Alors que les cellules péritonéales sont étiquetées mélanger doucement 4:2000 globules rouges échantillon et transférer 400 microlitres des cellules dans un nouveau tube de microcentrifugeuse de deux millilitres, dans un bloc d’aluminium chauffé à l’intérieur d’un capot d’écoulement laminaire pendant environ cinq à huit minutes. Lorsque les cellules se sont réchauffées à 37 degrés Celsius, mélanger 0,4 microlitres d’une tache appropriée de membrane plasmatique fluorescente rouge avec les cellules.

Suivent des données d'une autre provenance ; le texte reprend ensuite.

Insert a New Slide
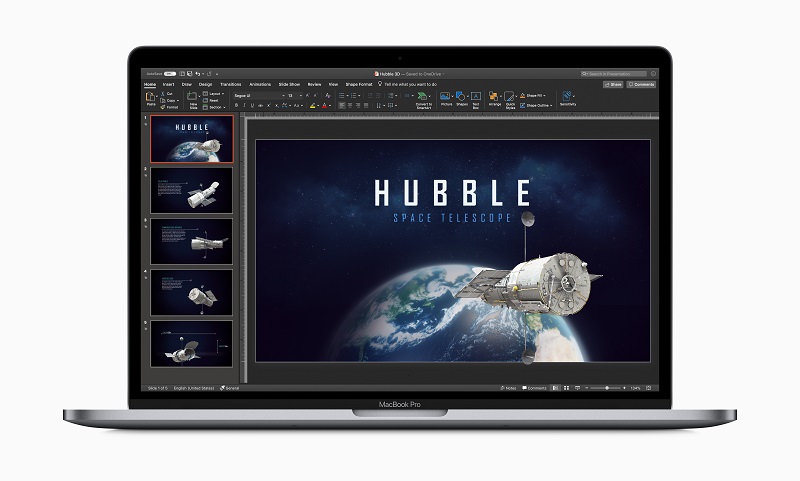 click(x=192, y=96)
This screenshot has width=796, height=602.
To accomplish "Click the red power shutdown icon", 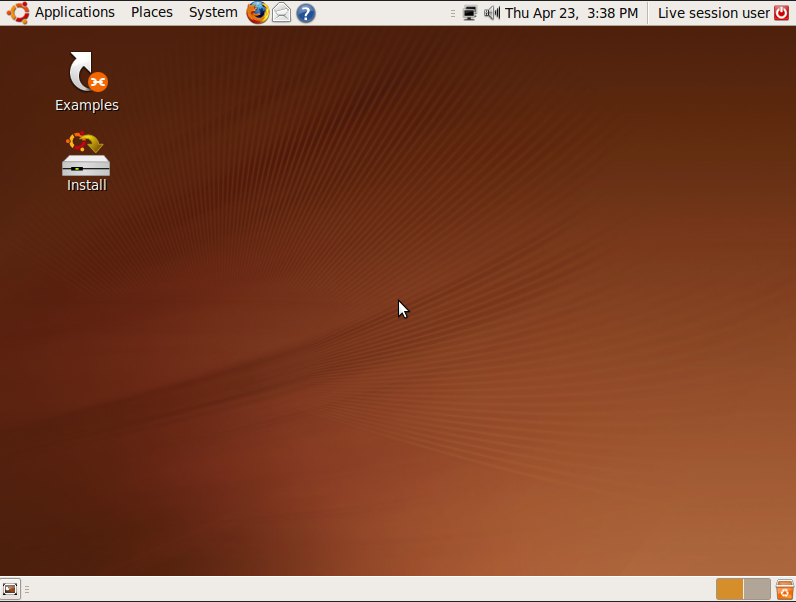I will [x=781, y=13].
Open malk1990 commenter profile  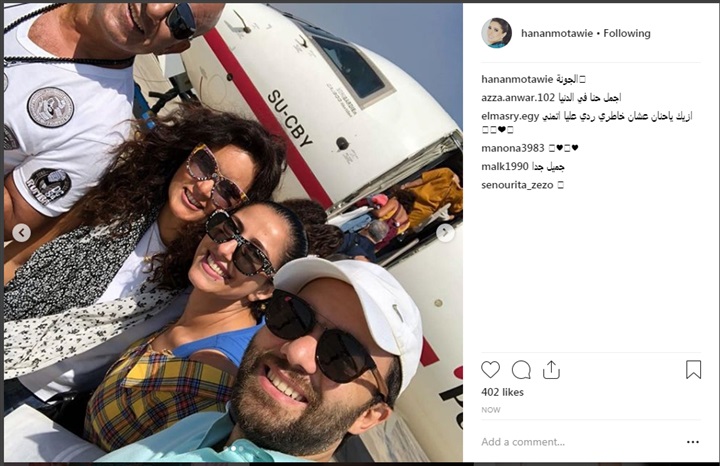(x=504, y=167)
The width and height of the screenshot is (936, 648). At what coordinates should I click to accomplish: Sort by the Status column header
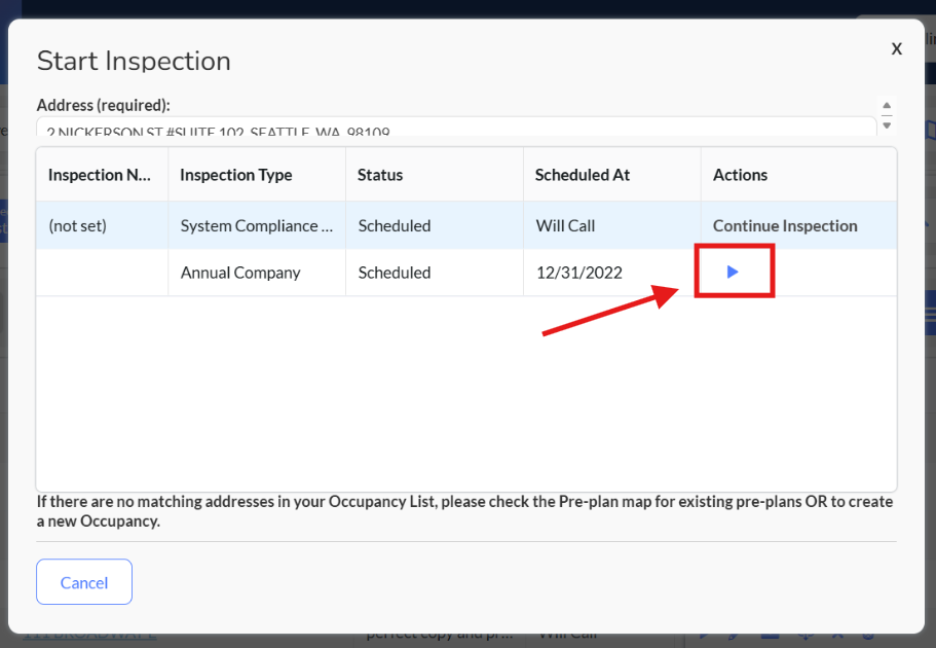point(380,175)
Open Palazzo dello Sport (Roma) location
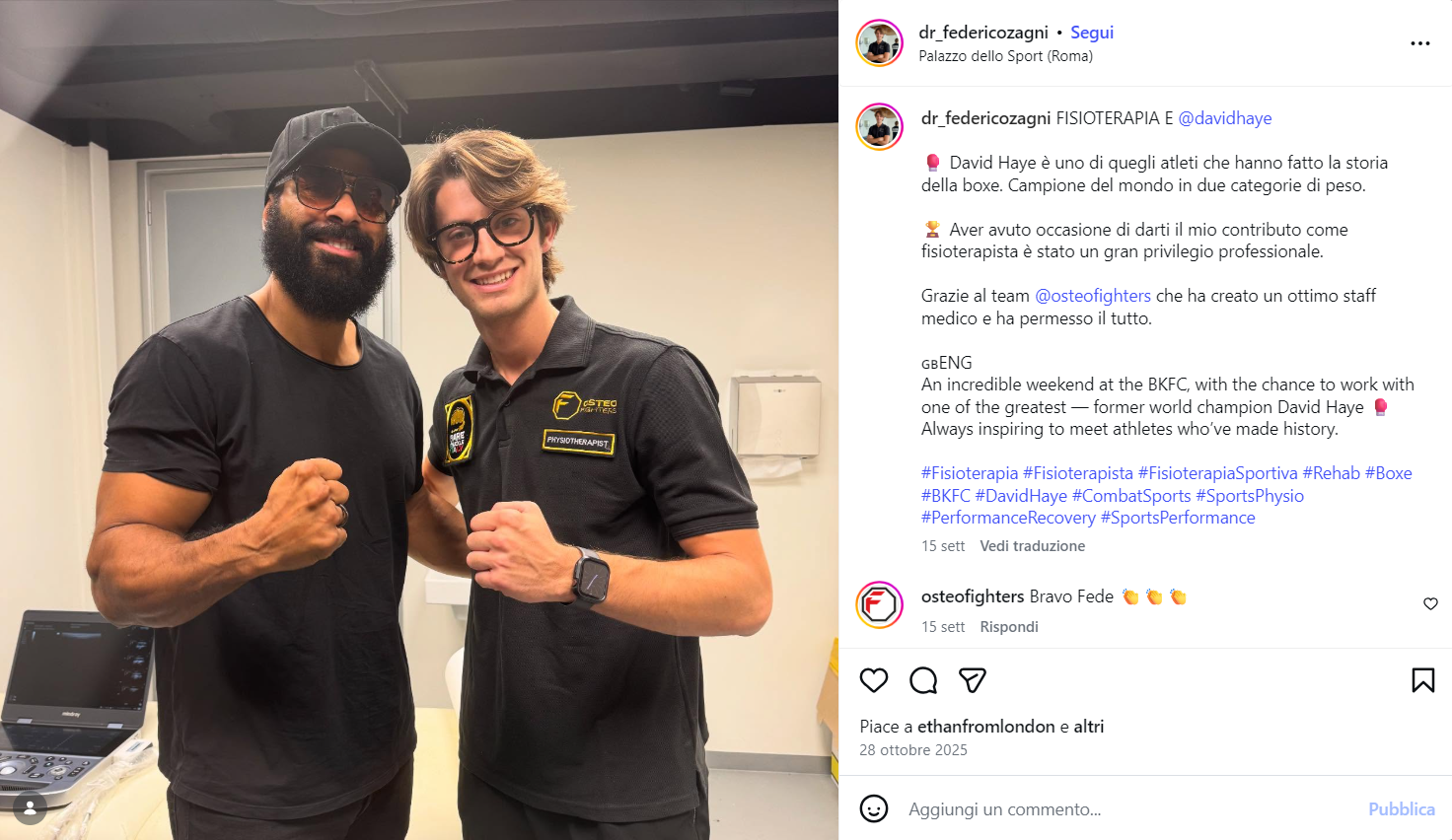 1005,56
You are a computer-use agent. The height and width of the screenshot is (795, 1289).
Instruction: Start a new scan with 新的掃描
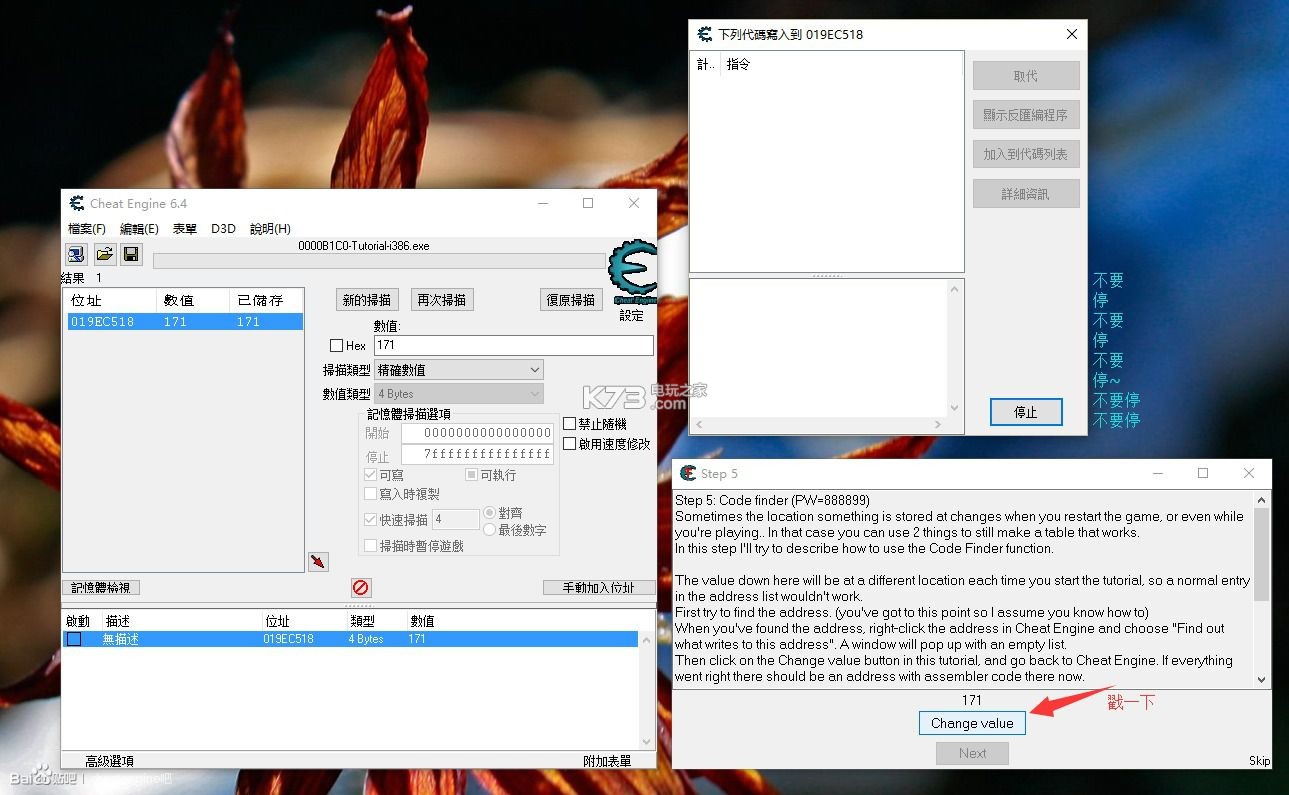pos(366,299)
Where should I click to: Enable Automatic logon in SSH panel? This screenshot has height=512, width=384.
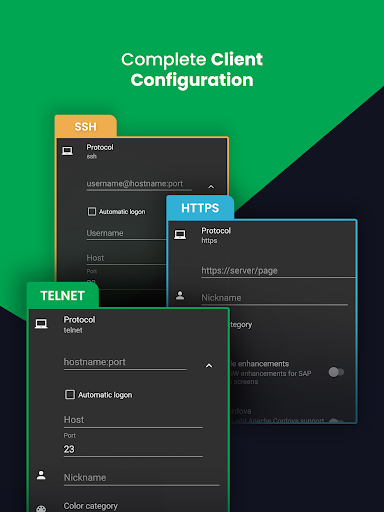[x=92, y=212]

Ensuite, placez les cellules dans le bloc thermique.
Après cinq minutes laver les cellules en ajoutant 1,6 millilitres de HEPES frais complété moyen complet et centrifugeuse. Faites pivoter le tube pour identifier la pastille des globules rouges. À l’aide d’une pointe de pipette de 1 à 1,5 millilitre, retirez soigneusement le supernatant en deux volumes sans déranger la pastille et mélangez 2000 microlitres de milieu complet frais complété par hepes avec les cellules.
Centrifugeuse et re-suspendre la pastille dans 400 microlitres de milieu. Étiquetez ensuite le tube PMS pour la tache de membrane plasmatique. À la fin de l’incubation d’étiquetage péritonéal de cellules de 20 minutes lavez la glissière avec un millilitre de milieu complété hepes complet frais.
Pour opsoniser les globules rouges ajouter un microlitre de souris IGG2B anticorps anti-humain CD235A au tube d’échantillon PMS. Après huit minutes à 37 degrés Celsius avec le mélange une fois par minute de transfert 100 microlitres de la membrane plasmatique tachée IGG opsonized globules rouges humains au macrophage péritonéal contenant la glissière de canal. Dès que les globules rouges humains ont été ajoutés monter la diapositive sur un microscope confocal disque filature.
Avec l’incubateur de scène fixé à 37 degrés Celsius et commencer immédiatement l’imagerie des cellules. Time lapse 3D-imaging of green fluorescent macrophages presented with red fluorescent human red blood cells enables the visualization of single particle phagocytic events. Par exemple, la capture d’une souris IGG opsonized globule rouge humain par un filopodium macrophage peut être observée.
En plus, la compression d’un globule rouge humain pendant la formation de tasse phagocytique. Après avoir regardé cette vidéo, vous devriez avoir une bonne compréhension de la façon d’isoler les macrophages péritonéaux résidents de la souris, les cellules étiquetées fluorescentes et les particules opsonisées.